> [EXERCISE REQUIREMENTS]
**a)** Retype a passage from the Arivo write-up below word for word. Begin at the words "My Approach" and stop after the words "the team's development.".
**b)** Answer these from the Arivo write-up below, one line each:
(i) About how many handoff changes per month were happening before the new tool?
(ii) What did the internal tool connect to Git?
(iii) Who were designers juggling across unrelated projects?
**c)** Continue the Arivo write-up below, starting right after its last sentence.

> [GIVEN TEXT]
----

Here are some things I've accomplished in my latest position.
The Problem
Design-to-developer handoff at Arivo was a persistent source of friction. Specs changed mid-development, versioning was informal, and developers had lost trust in what they received — reasonably so. About ten handoff changes were happening per month, and engineering time was getting absorbed by rework that shouldn't have been necessary.
My Approach
I saw the problem as infrastructure, not process. I built an internal tool connecting our Figma files and design system to Git, giving every handoff a maintained version history and a reference point developers could actually rely on.
The harder part was the culture shift. I trained the design team on Git fundamentals — not just the mechanics, but why version control matters and how it's useful outside of work too. I wanted it to feel like professional growth, not a new rule to follow.
The Outcome
Handoff changes mid-development went from about ten per month to zero, and stayed there all year. Designers also came away with a real fluency in versioning and systems thinking — skills that make someone a stronger product builder over time. It started as a process problem and ended up being a meaningful piece of the team's development.
The Problem
The team was fragmented. Designers were juggling multiple PMs and developers across projects that had nothing to do with each other, and the constant context switching was killing momentum. Projects dragged on for months not because the work was hard, but because the structure around the work wasn't set up for focus.

----

> [DATA SECTION]

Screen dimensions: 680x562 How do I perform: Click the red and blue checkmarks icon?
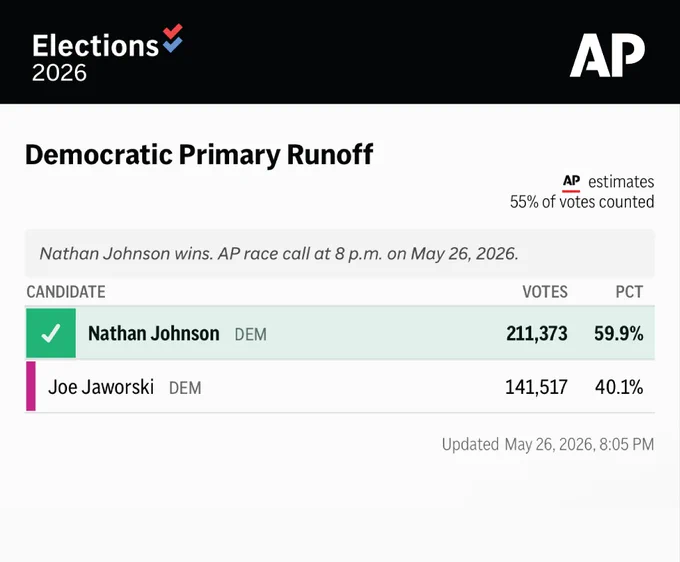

----

> [RESPONSES]
**a)**
My Approach
I saw the problem as infrastructure, not process. I built an internal tool connecting our Figma files and design system to Git, giving every handoff a maintained version history and a reference point developers could actually rely on.
The harder part was the culture shift. I trained the design team on Git fundamentals — not just the mechanics, but why version control matters and how it's useful outside of work too. I wanted it to feel like professional growth, not a new rule to follow.
The Outcome
Handoff changes mid-development went from about ten per month to zero, and stayed there all year. Designers also came away with a real fluency in versioning and systems thinking — skills that make someone a stronger product builder over time. It started as a process problem and ended up being a meaningful piece of the team's development.

**b)**
(i) About ten.
(ii) The Figma files and the design system.
(iii) Multiple PMs and developers.

**c)**
My Approach
I restructured how the team was organized so projects aligned with each other rather than pulling in different directions. Sprints got reshaped around related work, and I started planning further ahead so designers weren't constantly reacting. I also set clearer expectations with business and user stakeholders around what could realistically interrupt a sprint — which meant fewer emergency requests, less back and forth, and more predictable output.
The Outcome
Projects started landing on time. PMs and stakeholders now know what to expect from the team each week, which has changed the dynamic from reactive to collaborative. The bigger win is what opened up as a result — the team now has dedicated time for research and user interaction that simply didn't exist before.
The Problem
Designers at Arivo weren't allowed to talk to users. Even though our users were internal employees within the company, there was a standing rule keeping them out of the design process entirely. The intent was probably to protect people's time, but the effect was software being built without the people it was built for.
My Approach
I challenged it directly. I brought together the heads of each department and made the case with data, sharing research showing that user involvement improves both software quality and the satisfaction of the people using it. I also framed it around expectations: users want to be heard, and excluding them was working against that.
Once the right people were in the room, it wasn't a hard sell. The data helped, but so did the fact that this clearly benefited everyone, not just the design team.
The Outcome
The ban was lifted. Research and interviews started, and user satisfaction with the software went up 86%. The more lasting change is cultural though. There's now a shared expectation that users belong in the process, not outside of it.
The Problem
When I joined Arivo, the design team was two UX designers. That was it. Graphic and marketing design lived in other departments, brand had no real owner, and there was no infrastructure for things like design systems or internal tooling. The team was capable, but it was set up to execute tasks rather than drive outcomes.
My Approach
I treated it as an org design problem. The first move was redefining the existing UX designers as Product Designers, which wasn't just a title change. It came with broader ownership and higher expectations around product thinking. From there I built out the branches the team was missing.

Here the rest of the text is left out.